> Assignment
Set down, exactly as written, every line from the top of the records below to the line containing "Given: Select the SLAB 4 stop on slider", both ends included, and no others.

Pixel coordinate grounding data:
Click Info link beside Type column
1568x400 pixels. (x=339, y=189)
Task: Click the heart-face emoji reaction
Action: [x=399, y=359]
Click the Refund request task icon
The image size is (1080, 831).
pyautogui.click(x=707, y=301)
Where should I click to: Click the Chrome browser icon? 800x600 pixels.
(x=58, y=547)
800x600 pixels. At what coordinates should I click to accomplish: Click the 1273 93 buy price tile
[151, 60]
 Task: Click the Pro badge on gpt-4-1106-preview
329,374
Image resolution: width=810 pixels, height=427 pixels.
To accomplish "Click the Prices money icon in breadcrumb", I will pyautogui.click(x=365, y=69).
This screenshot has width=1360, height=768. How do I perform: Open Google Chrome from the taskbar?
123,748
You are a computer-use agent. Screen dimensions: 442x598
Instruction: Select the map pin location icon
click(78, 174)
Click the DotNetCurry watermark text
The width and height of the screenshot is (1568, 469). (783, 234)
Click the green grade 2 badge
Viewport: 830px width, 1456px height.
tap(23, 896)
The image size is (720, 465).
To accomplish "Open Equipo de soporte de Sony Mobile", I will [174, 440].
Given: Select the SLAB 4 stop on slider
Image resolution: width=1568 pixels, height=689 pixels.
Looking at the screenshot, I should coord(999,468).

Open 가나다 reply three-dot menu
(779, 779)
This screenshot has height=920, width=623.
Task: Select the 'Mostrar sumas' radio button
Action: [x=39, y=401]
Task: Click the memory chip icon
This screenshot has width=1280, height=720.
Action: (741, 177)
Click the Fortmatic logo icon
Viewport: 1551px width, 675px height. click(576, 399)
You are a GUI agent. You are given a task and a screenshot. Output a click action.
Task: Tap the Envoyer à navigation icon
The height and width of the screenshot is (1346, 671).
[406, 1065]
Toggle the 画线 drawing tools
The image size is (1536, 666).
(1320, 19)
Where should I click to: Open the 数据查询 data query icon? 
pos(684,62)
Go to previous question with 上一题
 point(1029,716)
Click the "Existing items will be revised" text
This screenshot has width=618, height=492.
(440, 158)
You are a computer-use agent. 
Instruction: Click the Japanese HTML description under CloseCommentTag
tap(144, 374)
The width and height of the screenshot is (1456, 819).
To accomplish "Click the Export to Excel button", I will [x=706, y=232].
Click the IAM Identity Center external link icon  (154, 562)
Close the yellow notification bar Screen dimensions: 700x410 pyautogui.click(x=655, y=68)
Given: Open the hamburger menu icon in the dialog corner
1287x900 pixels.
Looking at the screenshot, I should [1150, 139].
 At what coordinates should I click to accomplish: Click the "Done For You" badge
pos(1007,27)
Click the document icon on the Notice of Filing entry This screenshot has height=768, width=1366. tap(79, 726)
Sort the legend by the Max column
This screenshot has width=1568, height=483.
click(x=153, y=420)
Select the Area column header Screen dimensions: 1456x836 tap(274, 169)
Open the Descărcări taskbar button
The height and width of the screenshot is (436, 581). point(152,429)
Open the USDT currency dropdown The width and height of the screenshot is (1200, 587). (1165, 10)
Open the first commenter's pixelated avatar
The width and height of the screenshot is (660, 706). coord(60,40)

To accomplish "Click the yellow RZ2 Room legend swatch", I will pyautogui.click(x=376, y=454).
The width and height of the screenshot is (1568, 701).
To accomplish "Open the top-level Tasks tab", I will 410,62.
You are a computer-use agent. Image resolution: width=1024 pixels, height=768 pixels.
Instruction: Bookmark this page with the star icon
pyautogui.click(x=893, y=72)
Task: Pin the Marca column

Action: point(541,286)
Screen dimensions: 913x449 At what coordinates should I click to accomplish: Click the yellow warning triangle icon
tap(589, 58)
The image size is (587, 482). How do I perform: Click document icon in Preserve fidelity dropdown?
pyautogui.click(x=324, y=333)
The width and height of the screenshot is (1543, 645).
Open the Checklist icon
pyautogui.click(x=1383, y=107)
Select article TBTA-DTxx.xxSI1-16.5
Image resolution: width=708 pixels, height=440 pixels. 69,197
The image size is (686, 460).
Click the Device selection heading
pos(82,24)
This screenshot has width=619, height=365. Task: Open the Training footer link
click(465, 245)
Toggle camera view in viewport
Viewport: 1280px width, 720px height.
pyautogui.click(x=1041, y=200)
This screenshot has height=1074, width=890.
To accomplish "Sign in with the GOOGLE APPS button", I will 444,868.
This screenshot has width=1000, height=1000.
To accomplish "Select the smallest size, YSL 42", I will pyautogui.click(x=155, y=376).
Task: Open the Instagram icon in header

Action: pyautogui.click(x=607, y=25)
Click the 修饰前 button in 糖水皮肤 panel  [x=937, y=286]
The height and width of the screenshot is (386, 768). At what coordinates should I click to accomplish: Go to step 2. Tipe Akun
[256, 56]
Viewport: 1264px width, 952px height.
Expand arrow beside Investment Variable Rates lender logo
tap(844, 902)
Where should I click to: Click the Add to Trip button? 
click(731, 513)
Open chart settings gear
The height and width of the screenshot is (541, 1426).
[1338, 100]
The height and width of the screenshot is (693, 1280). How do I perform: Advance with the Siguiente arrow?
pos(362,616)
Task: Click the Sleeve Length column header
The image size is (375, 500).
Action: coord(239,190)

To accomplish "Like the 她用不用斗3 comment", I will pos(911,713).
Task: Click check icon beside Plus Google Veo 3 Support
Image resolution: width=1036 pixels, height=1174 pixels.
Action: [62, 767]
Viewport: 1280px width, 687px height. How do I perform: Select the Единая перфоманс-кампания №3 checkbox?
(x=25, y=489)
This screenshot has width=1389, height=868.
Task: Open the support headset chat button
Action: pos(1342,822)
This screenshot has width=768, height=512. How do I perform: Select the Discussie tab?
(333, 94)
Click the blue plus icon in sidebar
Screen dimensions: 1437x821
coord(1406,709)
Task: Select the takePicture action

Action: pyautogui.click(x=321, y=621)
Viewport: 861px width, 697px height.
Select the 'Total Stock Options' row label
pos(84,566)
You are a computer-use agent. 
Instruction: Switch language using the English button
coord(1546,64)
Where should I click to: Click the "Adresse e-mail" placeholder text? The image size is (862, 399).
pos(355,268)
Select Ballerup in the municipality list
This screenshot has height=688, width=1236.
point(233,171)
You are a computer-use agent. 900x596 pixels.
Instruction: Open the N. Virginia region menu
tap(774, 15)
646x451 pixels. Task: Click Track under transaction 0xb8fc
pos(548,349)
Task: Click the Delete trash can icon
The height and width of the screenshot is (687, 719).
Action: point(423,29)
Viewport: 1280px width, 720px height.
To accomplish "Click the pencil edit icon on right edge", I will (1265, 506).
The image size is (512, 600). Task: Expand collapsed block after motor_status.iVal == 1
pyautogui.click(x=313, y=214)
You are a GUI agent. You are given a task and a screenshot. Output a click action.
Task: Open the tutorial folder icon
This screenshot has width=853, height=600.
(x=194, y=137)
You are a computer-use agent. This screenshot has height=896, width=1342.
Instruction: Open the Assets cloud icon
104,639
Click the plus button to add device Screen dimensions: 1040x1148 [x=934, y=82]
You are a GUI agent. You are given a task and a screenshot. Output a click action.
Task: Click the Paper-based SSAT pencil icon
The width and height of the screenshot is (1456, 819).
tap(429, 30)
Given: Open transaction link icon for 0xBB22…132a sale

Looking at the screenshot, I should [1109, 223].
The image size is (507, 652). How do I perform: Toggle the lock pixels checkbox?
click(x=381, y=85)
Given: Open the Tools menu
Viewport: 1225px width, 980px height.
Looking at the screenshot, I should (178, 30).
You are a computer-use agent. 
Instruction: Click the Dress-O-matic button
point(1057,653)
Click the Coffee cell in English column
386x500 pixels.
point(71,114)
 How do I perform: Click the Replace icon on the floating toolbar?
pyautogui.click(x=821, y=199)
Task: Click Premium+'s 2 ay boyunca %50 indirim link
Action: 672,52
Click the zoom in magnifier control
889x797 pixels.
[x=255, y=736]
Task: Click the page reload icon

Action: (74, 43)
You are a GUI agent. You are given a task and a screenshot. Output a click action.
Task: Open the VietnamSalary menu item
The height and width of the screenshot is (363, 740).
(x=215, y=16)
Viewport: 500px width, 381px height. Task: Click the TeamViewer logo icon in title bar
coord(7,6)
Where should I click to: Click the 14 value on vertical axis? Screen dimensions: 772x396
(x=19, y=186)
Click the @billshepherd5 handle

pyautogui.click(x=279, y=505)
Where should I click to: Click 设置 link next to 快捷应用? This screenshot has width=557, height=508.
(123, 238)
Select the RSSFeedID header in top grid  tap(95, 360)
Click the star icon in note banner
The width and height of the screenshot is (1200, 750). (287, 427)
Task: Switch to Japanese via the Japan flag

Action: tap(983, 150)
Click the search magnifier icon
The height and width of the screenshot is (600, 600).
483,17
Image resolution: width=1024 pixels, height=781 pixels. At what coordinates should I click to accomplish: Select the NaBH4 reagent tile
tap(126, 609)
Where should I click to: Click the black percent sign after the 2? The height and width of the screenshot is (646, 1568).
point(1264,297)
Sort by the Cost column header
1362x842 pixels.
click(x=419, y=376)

> Exercise output
Click Info link beside Type column
1568x400 pixels. (x=339, y=189)
Task: Click the heart-face emoji reaction
Action: [x=399, y=359]
Click the Refund request task icon
The image size is (1080, 831).
pyautogui.click(x=707, y=301)
Where should I click to: Click the Chrome browser icon? 800x600 pixels.
(x=58, y=547)
800x600 pixels. At what coordinates should I click to accomplish: Click the 1273 93 buy price tile
[151, 60]
 Task: Click the Pro badge on gpt-4-1106-preview
329,374
Image resolution: width=810 pixels, height=427 pixels.
To accomplish "Click the Prices money icon in breadcrumb", I will pyautogui.click(x=365, y=69).
This screenshot has width=1360, height=768. How do I perform: Open Google Chrome from the taskbar?
123,748
You are a computer-use agent. Screen dimensions: 442x598
Instruction: Select the map pin location icon
click(78, 174)
Click the DotNetCurry watermark text
The width and height of the screenshot is (1568, 469). (783, 234)
Click the green grade 2 badge
Viewport: 830px width, 1456px height.
tap(23, 896)
The image size is (720, 465).
To accomplish "Open Equipo de soporte de Sony Mobile", I will [174, 440].
Given: Select the SLAB 4 stop on slider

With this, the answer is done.